What a Ride

Gilmartin has an interesting background

What+a+Ride

Joleth Herrera, staff writer

 

William Gilmartin – better known as Mr. Gilmartin – teaches Latin, etymology, and AVID. He is the only Latin teacher at Ben Davis. He was born in New Jersey and then shortly moved to Manhattan in New York City. 

Education and teaching history

For his undergraduate education, Gilmartin went to Manhattan College and then the University of Michigan. He has taken classes at Hunter College as well as at IUPUI.

The original plan Gilmartin had was to major in psychology and classical studies. He has been teaching at Ben Davis since the 1979-1980 school year and he has also been teaching at Butler University since 1985 so about 37 years give or take.

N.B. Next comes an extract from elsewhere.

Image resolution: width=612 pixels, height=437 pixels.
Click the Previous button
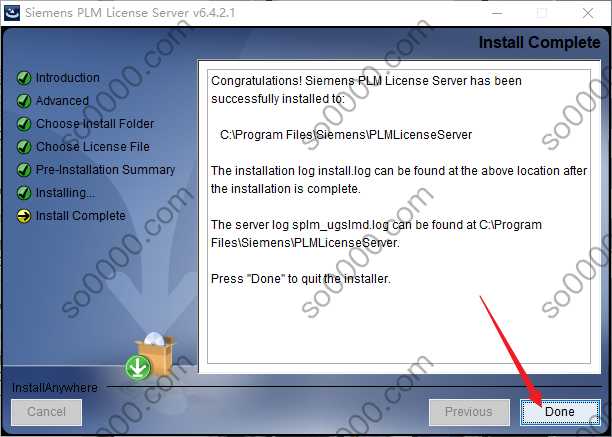[x=469, y=412]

If you make it at Ben Davis, you make it anywhere.”

— Bill Gilmartin

Nearly 50 years at the same school sure is impressive, so how did Mr. Gilmartin stay here for so long? He felt very comfortable on the west side. He came from a very “ homogenous ” environment, back in Minnesota everyone was the same without any diversity or differences among themselves. Although Ben Davis used to be a suburban school many things have changed since then.  Gilmartin says that Ben Davis has experienced a great demographic switch. 

“If you make it at Ben Davis, you make it anywhere, ” Gilmartin said.

 

Memorable events throughout his years

Two major events were all the wars overseas and 9/11, these events were critical and the most memorable of all. Besides these worldwide events, some memorable changes around Ben Davis have been the MPA, AA Hall, and the NGC. All of these parts of the campus are pretty big as these new additions to the school get used every single day. The size, technology development, and diversity have definitely stuck with Mr. Gilmartin as he has taught three different generations. 

 

Technology and modernization

Gilmartin describes himself as old school, education without technology was comfortable to him. 

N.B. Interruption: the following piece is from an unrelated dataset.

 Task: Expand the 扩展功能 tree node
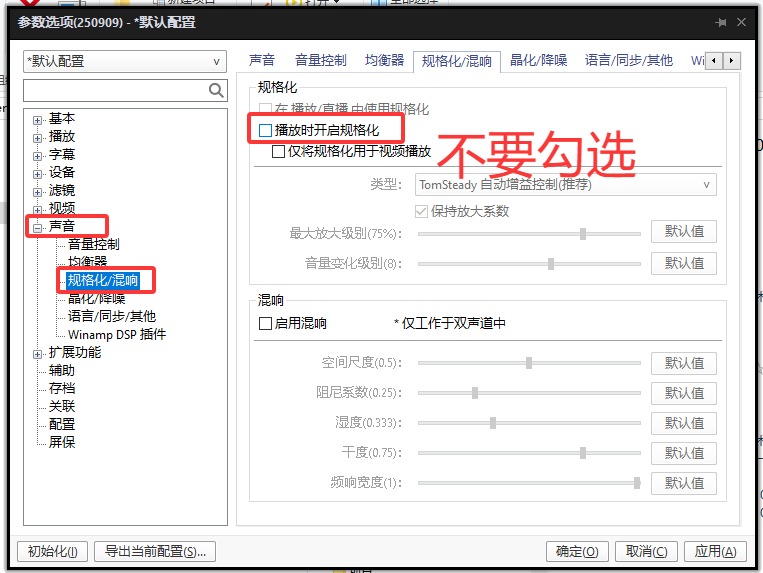tap(38, 353)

“I’m still in awe, I’m still in awe of the internet, I’m still in awe of Google, ” Gilmartin said.

Mr. Gilmartin agrees that technology is a positive, nowadays if a student needs to research something it is at the tip of their fingers. In movies, we always see how kids used to pass notes among each other whether it was to talk, pass homework, or just to have fun but Mr. Gilmartin got to experience this. His students would pass notes and at the end of class they’d say “write to me”. Hearing this from our teacher with the most seniority at Ben Davis almost feels surreal. When phones came into the classroom they became a hindrance to learning according to Gilmartin. Screen time takes away from our education especially at a school with such a variety of classes.

 “Change is inevitable, it is part of life there’s no reason why it should be different in a school environment than anywhere else, ” Gilmartin said.

 

Life lessons

Gilmartin has seen just about everything during his career, but he keeps his advice simple.

“Patience, I work with you, I work with teenagers. And I’ve learned that I have to meet students where they are in life, I can’t always assume that a student is going to understand life perspectives, I have to understand theirs. My perspectives are a life of experience and students haven’t had those experiences. If I think they’re going to understand where I’m coming from all the time that’s not going to work, I have to understand where they’re coming from. And I think that is an important lesson, always listen, always listen before you speak and try to understand the other person’s point of view, ” Gilmartin said.

 

Advice to students

“ Be open-minded, be prepared for change, be kind, ” Gilmartin said.

Mr. Gilmartin is loved by many, his peers would describe him as someone who listens and someone who loves teaching. Throughout his years here he made many friendships as a teacher and in the close net of foreign ( world ) languages. He plans to stay at BD for the time being. Keep his advice in mind, it could result to be true and very helpful to you on the journey of high school and the journey of life.